▸ INPUT RECORDS
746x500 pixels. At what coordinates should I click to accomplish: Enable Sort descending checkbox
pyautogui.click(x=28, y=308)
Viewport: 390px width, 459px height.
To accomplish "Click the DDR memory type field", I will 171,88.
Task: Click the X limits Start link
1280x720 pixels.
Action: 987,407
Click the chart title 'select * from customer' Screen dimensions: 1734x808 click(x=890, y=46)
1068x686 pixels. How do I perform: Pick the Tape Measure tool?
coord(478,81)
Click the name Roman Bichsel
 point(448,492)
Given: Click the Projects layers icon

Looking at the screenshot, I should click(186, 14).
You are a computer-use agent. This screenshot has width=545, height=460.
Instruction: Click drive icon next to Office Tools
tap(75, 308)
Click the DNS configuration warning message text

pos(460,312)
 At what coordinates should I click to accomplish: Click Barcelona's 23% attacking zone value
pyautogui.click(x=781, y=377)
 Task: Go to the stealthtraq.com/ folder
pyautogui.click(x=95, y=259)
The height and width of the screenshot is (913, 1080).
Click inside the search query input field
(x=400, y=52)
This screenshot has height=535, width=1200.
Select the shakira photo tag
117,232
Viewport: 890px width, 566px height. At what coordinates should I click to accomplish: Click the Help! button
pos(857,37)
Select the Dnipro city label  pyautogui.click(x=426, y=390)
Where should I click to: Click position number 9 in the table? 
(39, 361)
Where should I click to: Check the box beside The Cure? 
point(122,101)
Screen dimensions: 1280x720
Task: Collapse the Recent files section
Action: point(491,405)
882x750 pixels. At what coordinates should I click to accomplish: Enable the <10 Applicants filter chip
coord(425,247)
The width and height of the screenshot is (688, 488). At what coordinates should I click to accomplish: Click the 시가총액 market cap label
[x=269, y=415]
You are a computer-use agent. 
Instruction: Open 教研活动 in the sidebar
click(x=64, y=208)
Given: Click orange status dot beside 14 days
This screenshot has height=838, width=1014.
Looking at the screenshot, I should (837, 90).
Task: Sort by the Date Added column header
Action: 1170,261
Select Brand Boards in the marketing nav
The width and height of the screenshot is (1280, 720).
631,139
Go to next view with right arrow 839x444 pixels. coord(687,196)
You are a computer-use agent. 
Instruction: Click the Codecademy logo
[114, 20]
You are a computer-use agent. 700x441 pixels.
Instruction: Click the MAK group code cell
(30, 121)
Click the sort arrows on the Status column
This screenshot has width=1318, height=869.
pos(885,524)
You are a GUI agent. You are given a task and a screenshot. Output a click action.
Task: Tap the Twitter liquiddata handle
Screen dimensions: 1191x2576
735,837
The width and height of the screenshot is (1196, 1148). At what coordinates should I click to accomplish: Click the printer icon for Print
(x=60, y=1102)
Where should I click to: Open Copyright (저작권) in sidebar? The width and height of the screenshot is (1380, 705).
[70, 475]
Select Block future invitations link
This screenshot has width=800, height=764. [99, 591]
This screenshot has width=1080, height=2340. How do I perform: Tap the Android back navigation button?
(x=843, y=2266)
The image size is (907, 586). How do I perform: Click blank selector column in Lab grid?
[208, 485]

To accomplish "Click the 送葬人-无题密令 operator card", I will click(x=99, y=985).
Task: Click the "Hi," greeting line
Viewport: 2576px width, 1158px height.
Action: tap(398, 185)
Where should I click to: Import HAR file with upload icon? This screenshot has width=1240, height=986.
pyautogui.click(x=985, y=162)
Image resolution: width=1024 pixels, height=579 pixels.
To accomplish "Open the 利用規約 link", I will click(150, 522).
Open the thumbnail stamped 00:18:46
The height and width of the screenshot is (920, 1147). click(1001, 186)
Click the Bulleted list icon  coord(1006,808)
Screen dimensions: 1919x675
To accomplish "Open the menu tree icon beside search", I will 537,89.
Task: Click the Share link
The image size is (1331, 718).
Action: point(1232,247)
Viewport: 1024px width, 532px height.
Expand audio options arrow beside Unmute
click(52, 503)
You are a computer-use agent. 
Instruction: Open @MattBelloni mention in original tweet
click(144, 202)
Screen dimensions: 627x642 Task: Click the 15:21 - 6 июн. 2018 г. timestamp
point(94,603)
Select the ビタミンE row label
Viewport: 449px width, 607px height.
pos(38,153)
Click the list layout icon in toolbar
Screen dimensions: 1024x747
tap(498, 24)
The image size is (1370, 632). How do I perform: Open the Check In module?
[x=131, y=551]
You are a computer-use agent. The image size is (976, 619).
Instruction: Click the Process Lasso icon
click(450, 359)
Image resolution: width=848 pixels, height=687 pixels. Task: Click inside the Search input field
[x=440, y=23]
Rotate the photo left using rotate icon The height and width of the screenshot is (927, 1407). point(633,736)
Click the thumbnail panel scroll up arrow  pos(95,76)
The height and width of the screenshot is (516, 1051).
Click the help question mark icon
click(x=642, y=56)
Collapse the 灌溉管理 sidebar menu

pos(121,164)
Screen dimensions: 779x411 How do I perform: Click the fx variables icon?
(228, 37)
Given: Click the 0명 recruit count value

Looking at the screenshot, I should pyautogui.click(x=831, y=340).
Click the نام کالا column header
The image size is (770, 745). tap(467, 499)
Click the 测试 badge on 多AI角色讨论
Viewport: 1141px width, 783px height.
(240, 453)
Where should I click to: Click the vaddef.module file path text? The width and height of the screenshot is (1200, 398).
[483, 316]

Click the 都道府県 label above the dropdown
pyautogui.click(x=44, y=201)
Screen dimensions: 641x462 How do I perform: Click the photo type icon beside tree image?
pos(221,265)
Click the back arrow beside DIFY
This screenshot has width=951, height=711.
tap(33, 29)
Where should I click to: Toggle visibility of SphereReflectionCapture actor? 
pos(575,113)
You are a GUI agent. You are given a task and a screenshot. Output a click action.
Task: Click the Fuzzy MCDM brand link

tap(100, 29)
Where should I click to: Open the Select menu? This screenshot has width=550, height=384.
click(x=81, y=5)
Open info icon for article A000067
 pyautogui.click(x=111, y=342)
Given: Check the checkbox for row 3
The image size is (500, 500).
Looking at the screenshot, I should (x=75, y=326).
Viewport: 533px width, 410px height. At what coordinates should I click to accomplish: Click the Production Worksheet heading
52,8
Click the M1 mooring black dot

▸ GOAL OF THE EXERCISE
Out of the preceding entries, pull each line that contains the word "list".

▸ WRITTEN SOLUTION
Click the Bulleted list icon  coord(1006,808)
Click the list layout icon in toolbar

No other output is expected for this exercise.